Si vous êtes directement concerné par une affaire judiciaire, vous avez droit à une copie du jugement qui a été rendu. Ce document est essentiel pour connaître les motivations du tribunal et pour faire valoir vos droits (par exemple, pour faire exécuter la décision ou faire appel). La démarche pour l’obtenir est simple et gratuite. Vous devez vous adresser au greffe de la juridiction qui a rendu la décision. Pour cela, il faut :
- identifier le tribunal compétent (judiciaire, de commerce, conseil de prud’hommes…) ;
- contacter le greffe (par courrier, en ligne ou sur place). L’équipe du greffe vous guidera ;
- fournir les informations nécessaires pour identifier votre dossier : vos noms, prénoms et, si vous les avez, les références de l’affaire.
Par ailleurs, il est important de distinguer la copie simple de la copie exécutoire. La première ne fait que renseigner tandis que la seconde porte une formule spéciale permettant de faire appel à un huissier pour forcer l’exécution du jugement.
Comment consulter la jurisprudence en ligne grâce à l’open data ?

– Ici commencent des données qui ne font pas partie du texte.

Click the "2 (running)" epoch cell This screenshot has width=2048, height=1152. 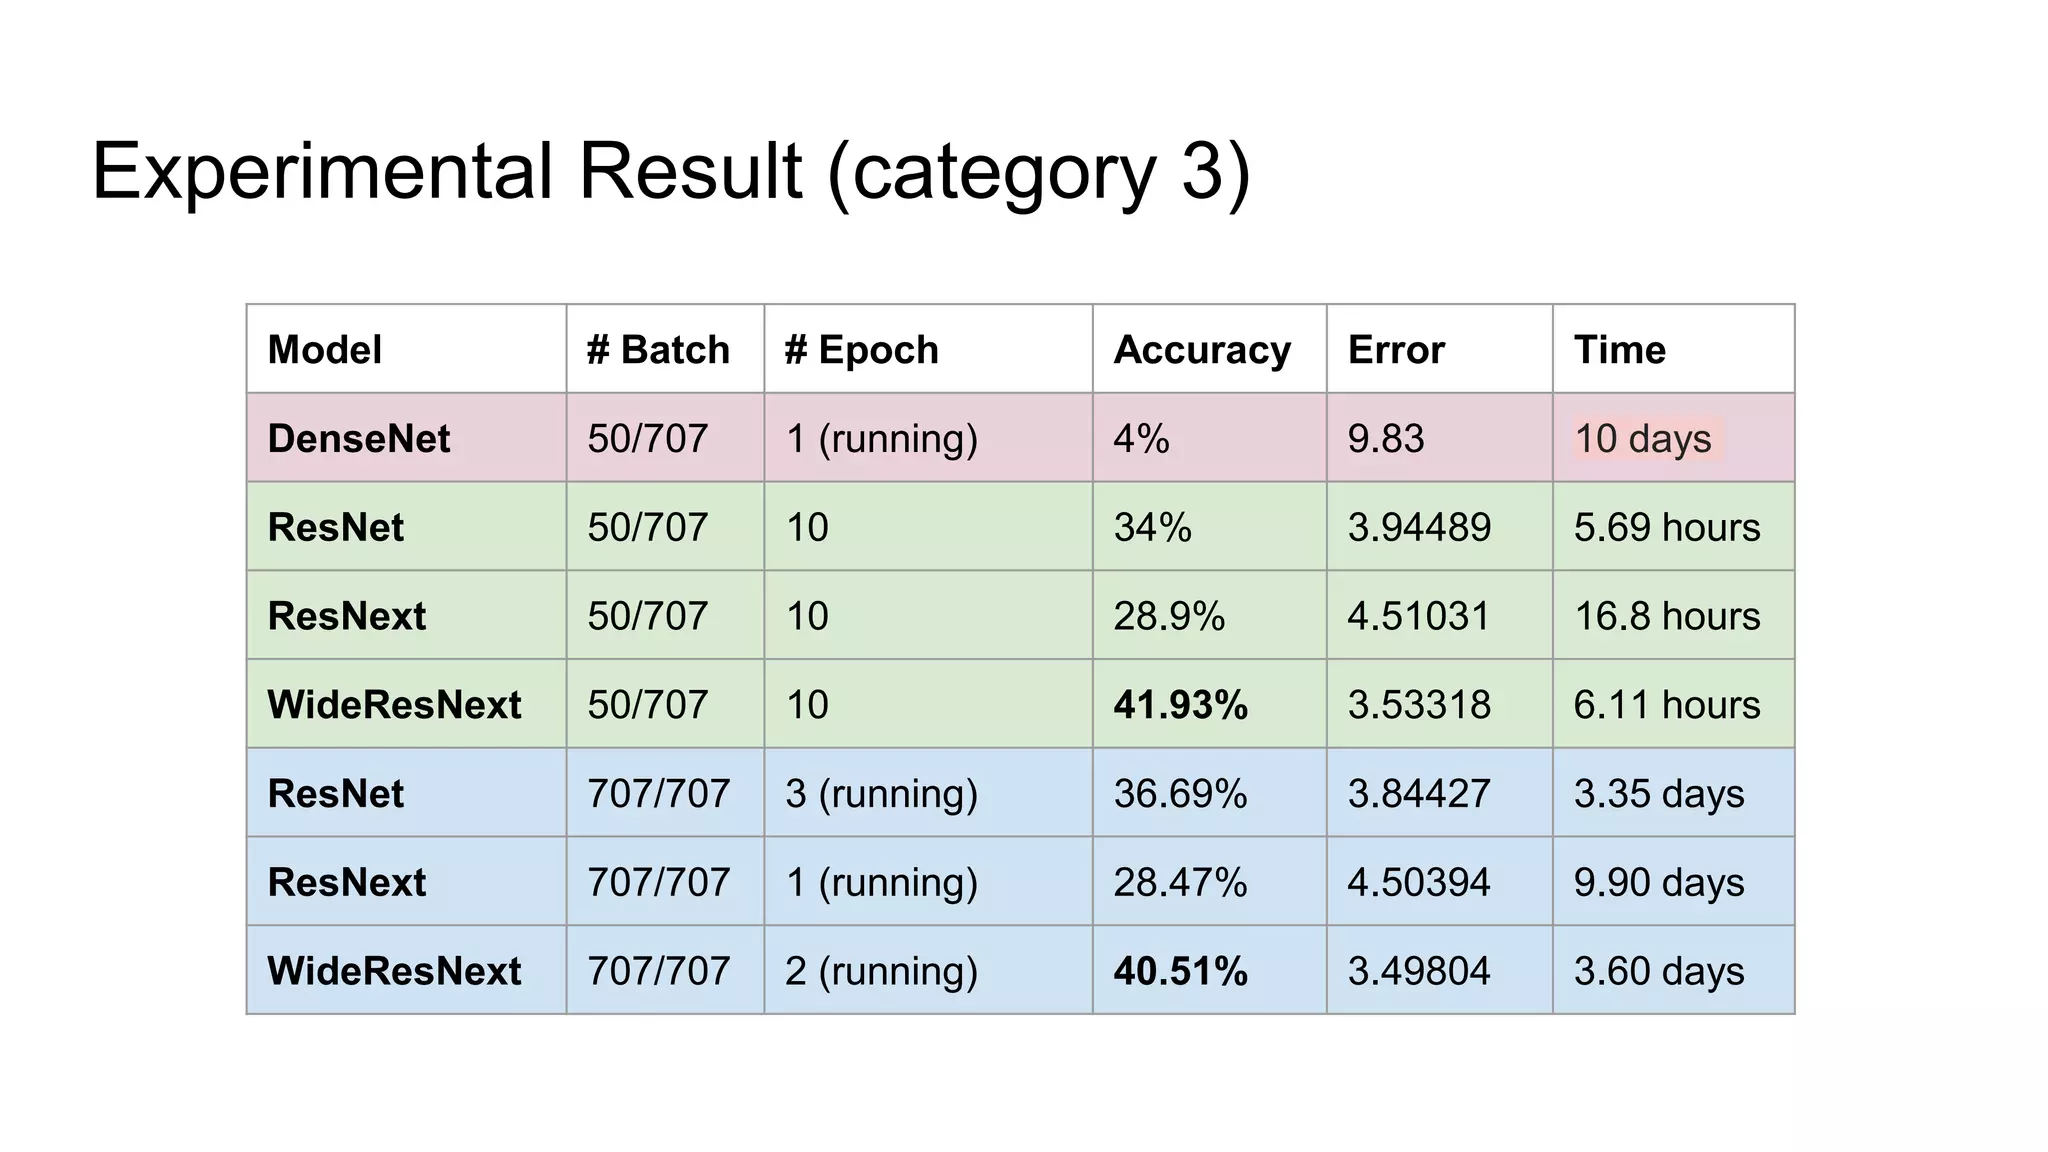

Au-delà de votre cas personnel, vous pouvez souhaiter consulter d’autres jugements pour vous informer sur l’état du droit dans un domaine précis. C’est ce qu’on appelle la recherche de jurisprudence, une pratique courante pour les avocats et les professionnels du droit, mais aujourd’hui ouverte à tous.
Dans le cadre de sa mission de service public, l’État a mis en ligne de vastes bases de données de décisions de justice. Le portail le plus connu est Légifrance qui donne accès gratuitement à des millions de décisions des plus hautes cours (Cour de cassation, Conseil d’État) et, de plus en plus, des cours d’appel et des tribunaux judiciaires.

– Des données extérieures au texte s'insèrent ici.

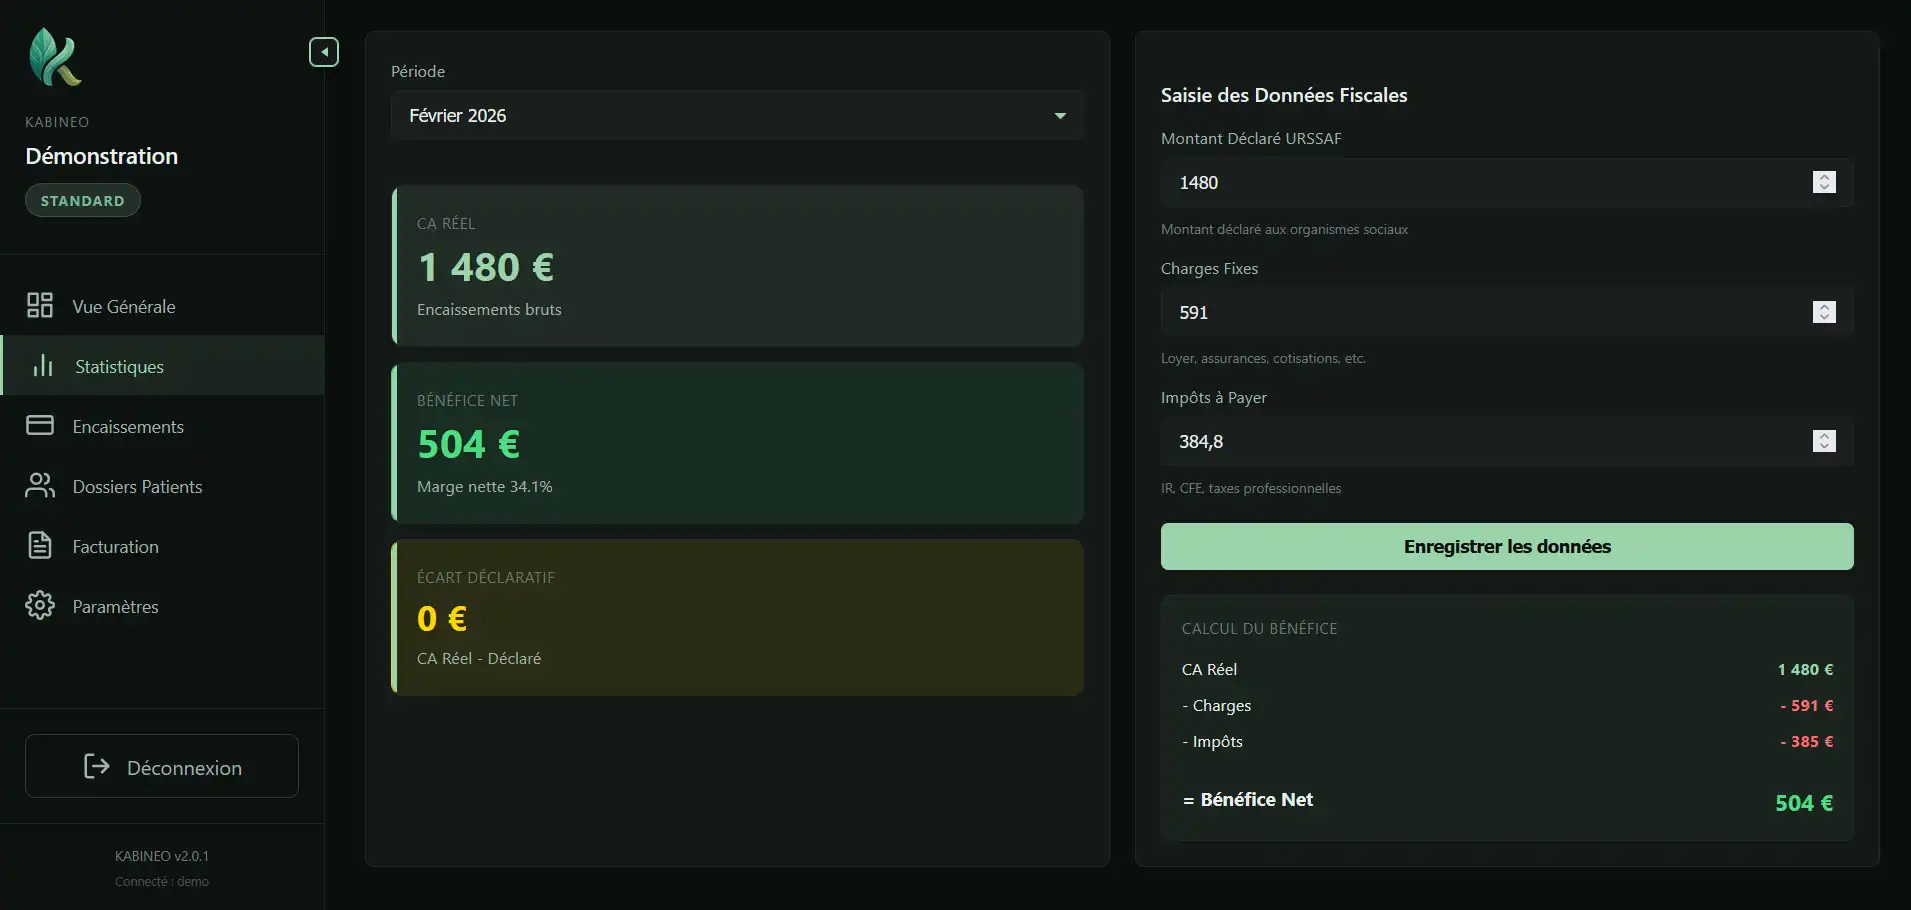Select the Charges Fixes value field
Viewport: 1911px width, 910px height.
1450,312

Quelles informations trouvent-t-on et quelles sont les limites ?
L’ouverture des données judiciaires ne signifie pas que tout est accessible sans filtre. La protection de la vie privée reste une priorité. Ainsi, toutes les décisions rendues publiques en ligne sont préalablement anonymisées. Cela veut dire que les noms et prénoms des personnes physiques impliquées dans l’affaire sont supprimés et remplacés par des lettres (Monsieur A, Madame B…).
Il est donc impossible de rechercher une décision en utilisant le nom d’une personne. Le but est d’étudier le droit appliqué par le juge et non d’exposer la vie des justiciables sur la place publique. De plus, la mise à disposition des informations est progressive : si les décisions des cours suprêmes sont disponibles depuis longtemps, celles des tribunaux de première instance sont intégrées petit à petit.